= AIM OF THE EXERCISE =
Would you please copy every line from the records that contains the word "computer"?

= PROVIDED RECORDS =
┄┄┄┄┄┄┄┄┄┄

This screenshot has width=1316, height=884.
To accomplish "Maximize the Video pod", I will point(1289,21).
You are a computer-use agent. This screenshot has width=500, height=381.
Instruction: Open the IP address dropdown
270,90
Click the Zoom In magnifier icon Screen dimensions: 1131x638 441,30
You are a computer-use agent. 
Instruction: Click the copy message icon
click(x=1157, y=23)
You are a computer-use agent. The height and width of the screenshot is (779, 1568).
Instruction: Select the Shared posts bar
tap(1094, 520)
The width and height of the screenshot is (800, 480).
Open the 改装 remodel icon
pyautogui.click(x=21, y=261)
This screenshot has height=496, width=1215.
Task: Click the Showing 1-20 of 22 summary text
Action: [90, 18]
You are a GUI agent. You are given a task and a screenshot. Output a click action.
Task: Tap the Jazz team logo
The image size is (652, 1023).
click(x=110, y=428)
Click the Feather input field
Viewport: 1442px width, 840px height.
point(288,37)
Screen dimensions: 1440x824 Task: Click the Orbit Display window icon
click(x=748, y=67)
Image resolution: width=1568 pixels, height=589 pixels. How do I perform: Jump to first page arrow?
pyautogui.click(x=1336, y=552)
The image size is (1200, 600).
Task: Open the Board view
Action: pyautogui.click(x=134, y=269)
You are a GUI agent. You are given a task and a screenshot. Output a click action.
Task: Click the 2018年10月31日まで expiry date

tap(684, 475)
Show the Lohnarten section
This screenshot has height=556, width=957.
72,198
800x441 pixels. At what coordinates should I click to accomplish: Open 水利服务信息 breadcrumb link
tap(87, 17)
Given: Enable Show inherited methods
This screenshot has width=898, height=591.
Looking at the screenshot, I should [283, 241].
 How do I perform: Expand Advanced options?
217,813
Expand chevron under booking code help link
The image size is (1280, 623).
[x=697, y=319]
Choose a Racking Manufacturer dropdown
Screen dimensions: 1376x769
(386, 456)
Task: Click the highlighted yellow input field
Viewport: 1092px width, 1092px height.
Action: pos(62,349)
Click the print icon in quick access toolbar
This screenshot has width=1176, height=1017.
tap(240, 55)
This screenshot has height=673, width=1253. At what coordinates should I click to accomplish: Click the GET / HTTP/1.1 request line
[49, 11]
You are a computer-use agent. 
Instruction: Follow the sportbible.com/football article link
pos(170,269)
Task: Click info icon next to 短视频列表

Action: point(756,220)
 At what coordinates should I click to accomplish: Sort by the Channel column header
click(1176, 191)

┄┄┄┄┄┄┄┄┄┄

= TASK RESULT =
You are a computer-use agent. This screenshot has width=500, height=381.
You are a computer-use agent. 
You are a computer-use agent. The height and width of the screenshot is (779, 1568).
You are a computer-use agent. 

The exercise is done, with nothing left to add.